↓
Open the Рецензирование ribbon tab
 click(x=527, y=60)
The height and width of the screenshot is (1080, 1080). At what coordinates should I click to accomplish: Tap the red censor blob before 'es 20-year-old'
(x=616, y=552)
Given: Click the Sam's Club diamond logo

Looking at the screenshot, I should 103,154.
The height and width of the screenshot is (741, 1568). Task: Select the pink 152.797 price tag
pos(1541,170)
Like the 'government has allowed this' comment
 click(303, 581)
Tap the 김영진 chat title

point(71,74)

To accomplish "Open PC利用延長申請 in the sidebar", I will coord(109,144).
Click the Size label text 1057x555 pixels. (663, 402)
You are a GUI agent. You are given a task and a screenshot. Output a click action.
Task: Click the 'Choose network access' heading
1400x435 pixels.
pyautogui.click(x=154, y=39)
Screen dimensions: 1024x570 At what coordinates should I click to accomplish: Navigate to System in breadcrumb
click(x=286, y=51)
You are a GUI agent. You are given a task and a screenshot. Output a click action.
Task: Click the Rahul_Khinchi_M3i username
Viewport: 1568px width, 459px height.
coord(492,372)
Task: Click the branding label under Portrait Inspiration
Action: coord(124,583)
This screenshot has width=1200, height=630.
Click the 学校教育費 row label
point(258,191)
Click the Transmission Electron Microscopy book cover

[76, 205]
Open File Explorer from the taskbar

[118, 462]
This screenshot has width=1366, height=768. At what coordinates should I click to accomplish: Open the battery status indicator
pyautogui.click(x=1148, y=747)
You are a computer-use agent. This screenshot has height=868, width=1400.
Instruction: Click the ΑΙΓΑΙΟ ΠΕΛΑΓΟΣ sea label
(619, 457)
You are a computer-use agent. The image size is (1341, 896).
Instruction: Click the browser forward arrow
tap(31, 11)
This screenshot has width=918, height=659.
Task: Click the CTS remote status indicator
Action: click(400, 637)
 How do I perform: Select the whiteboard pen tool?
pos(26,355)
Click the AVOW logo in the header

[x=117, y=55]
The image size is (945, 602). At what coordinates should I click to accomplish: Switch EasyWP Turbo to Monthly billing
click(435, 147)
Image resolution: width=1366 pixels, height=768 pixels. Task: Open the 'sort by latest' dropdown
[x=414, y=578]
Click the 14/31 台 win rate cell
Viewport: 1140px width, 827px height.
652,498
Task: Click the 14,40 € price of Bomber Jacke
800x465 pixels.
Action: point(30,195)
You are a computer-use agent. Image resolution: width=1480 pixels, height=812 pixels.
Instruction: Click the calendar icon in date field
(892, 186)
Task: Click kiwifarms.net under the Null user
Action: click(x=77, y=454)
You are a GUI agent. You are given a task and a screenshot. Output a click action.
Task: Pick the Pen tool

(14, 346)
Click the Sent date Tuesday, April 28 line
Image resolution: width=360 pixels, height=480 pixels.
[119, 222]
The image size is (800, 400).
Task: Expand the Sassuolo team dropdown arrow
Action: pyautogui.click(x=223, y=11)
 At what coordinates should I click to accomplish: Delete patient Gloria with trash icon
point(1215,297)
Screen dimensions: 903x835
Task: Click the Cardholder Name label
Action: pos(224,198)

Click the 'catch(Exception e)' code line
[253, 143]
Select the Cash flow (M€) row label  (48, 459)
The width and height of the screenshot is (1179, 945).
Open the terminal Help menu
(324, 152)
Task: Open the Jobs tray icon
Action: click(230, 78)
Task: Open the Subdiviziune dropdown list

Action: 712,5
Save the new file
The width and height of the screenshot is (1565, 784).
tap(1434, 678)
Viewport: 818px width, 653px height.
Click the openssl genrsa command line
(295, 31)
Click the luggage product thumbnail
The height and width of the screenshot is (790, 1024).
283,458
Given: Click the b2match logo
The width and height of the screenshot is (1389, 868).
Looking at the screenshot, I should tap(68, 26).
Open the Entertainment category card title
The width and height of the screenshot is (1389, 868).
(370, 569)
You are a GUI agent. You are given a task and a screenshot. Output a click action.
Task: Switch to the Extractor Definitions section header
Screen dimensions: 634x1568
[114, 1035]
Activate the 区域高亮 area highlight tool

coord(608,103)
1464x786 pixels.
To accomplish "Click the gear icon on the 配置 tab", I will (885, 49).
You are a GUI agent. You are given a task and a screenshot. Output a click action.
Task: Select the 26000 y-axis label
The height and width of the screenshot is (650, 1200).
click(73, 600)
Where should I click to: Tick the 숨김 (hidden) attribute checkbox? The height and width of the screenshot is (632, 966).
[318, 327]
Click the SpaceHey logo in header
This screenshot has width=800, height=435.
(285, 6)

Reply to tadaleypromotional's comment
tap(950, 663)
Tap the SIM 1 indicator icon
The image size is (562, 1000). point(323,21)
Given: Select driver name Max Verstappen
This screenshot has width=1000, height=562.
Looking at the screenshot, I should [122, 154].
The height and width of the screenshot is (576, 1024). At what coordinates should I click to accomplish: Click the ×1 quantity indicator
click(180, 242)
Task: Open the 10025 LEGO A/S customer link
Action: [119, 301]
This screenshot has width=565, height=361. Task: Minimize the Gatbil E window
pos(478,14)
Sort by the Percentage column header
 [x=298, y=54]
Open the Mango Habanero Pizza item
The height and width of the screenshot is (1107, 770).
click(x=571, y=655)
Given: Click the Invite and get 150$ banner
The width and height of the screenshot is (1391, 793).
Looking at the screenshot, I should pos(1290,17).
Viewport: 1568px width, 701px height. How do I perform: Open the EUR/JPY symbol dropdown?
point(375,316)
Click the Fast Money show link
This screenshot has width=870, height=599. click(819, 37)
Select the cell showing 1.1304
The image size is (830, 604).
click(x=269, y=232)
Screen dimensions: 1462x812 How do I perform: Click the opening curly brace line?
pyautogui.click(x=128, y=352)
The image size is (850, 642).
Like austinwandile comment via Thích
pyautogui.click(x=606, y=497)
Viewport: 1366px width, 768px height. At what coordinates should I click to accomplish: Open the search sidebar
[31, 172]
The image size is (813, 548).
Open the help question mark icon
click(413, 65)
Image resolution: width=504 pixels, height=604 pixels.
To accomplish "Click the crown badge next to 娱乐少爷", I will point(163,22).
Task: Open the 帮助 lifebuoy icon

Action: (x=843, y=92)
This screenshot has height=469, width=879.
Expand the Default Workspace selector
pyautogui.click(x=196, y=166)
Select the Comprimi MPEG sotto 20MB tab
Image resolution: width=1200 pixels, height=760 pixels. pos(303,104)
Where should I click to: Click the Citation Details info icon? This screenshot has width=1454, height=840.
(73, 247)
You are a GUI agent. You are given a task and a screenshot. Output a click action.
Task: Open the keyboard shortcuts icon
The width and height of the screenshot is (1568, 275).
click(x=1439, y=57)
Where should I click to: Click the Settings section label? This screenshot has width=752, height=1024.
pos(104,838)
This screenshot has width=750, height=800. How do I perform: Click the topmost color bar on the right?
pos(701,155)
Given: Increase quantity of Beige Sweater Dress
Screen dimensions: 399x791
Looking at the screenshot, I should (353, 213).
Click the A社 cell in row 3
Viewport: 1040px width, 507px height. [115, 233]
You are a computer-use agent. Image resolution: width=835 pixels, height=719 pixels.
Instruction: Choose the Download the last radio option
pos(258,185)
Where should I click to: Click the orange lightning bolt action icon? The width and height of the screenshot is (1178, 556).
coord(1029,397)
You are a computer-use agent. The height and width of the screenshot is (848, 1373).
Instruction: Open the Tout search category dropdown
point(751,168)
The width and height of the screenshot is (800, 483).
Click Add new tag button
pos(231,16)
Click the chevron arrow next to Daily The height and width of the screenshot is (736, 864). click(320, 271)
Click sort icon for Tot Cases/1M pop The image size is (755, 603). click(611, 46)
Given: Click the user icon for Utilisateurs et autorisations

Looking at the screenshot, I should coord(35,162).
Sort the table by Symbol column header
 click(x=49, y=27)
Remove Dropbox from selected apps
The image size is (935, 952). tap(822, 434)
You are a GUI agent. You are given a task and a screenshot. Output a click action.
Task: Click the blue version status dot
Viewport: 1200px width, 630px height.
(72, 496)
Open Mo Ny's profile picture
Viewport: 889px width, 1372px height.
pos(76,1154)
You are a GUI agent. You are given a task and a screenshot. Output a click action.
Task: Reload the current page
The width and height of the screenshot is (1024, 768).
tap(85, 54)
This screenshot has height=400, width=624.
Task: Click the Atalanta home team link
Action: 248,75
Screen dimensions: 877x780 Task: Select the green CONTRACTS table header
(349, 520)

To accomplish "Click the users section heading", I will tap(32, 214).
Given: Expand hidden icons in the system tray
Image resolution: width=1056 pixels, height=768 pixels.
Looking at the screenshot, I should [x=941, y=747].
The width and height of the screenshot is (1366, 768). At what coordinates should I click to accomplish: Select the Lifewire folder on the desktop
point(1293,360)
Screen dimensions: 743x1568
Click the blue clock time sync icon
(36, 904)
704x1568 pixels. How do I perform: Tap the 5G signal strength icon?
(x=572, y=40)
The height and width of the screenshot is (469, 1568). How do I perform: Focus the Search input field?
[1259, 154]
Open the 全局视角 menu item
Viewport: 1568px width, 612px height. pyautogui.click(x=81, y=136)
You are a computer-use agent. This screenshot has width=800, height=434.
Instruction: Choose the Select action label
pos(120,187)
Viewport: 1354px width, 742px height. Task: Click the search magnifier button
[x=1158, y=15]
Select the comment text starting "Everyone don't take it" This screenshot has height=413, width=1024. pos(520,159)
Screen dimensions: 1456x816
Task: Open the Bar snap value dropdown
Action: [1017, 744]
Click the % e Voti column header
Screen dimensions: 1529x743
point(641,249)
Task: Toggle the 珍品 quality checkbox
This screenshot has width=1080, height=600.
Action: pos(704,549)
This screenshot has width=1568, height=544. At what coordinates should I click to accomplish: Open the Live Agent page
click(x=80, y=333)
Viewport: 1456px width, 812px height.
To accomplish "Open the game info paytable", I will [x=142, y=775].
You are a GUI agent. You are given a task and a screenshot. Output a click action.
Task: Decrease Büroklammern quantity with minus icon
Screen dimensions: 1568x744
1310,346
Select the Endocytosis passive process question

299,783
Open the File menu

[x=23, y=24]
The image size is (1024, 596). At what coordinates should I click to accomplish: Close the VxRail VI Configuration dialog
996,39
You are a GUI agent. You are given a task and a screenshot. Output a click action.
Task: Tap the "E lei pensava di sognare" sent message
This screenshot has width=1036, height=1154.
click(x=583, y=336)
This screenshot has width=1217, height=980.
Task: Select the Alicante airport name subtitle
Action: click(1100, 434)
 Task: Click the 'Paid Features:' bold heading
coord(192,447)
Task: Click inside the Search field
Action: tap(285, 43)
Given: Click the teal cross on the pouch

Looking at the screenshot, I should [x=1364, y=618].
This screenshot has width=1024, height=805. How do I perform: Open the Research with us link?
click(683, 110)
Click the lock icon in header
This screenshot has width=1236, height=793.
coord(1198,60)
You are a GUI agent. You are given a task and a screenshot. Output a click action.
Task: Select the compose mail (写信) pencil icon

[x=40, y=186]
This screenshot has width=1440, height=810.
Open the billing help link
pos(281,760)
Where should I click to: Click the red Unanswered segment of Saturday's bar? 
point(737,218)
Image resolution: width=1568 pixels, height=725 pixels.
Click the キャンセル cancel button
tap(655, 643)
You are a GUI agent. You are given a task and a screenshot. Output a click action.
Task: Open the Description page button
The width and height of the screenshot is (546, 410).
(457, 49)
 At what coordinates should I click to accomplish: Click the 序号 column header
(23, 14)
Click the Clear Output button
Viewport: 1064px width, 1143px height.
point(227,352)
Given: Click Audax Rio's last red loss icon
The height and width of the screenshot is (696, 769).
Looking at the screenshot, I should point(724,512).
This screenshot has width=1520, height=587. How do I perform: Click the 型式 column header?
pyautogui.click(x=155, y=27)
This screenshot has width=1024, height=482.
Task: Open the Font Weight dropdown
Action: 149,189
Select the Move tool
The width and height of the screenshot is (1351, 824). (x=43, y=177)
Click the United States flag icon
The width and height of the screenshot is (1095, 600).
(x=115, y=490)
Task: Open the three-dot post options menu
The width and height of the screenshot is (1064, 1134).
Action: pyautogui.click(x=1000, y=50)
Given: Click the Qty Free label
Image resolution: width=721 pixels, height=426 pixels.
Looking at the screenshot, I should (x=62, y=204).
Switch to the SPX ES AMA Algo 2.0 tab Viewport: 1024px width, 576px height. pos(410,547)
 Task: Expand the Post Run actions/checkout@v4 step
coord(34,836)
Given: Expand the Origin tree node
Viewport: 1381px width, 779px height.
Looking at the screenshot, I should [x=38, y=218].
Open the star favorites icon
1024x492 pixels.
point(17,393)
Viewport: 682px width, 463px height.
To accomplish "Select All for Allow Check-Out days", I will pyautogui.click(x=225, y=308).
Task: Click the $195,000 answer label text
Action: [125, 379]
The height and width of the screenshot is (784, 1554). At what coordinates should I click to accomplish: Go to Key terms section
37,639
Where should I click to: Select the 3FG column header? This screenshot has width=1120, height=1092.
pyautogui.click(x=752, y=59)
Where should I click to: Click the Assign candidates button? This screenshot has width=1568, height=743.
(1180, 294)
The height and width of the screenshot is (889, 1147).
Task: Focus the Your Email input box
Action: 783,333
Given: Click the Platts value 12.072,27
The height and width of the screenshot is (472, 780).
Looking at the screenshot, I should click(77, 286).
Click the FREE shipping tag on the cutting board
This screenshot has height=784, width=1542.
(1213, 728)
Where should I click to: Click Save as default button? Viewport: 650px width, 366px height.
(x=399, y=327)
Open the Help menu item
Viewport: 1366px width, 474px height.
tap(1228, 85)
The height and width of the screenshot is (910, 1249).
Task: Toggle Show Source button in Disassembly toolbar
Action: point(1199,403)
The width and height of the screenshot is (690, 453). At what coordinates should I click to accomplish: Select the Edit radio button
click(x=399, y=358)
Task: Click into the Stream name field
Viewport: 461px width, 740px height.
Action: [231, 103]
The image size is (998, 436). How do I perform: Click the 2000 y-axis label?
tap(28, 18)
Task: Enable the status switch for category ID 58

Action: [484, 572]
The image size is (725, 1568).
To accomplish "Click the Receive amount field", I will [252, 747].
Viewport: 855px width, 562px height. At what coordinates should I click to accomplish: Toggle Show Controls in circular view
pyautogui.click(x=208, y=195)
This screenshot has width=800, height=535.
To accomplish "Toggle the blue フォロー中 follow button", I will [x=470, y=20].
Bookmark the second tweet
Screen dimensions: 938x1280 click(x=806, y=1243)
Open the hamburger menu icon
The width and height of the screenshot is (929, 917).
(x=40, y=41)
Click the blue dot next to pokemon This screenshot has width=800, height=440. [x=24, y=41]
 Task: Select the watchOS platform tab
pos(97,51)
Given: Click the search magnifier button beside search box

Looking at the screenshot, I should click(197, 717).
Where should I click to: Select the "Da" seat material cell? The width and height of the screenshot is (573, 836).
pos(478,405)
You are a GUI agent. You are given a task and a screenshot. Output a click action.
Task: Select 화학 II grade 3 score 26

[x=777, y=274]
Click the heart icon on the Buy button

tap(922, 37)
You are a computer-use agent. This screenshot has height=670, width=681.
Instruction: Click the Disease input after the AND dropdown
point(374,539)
↑
• **BRIEF**: Look back at the entries above and repeat, unchanged, every line from the line holding "Task: Click the 'Choose" through the line holding "Task: Click the Rahul_Khinchi_M3i username".

• **RESPONSE TO THE EXERCISE**:
Task: Click the 'Choose network access' heading
1400x435 pixels.
pyautogui.click(x=154, y=39)
Screen dimensions: 1024x570 At what coordinates should I click to accomplish: Navigate to System in breadcrumb
click(x=286, y=51)
You are a GUI agent. You are given a task and a screenshot. Output a click action.
Task: Click the Rahul_Khinchi_M3i username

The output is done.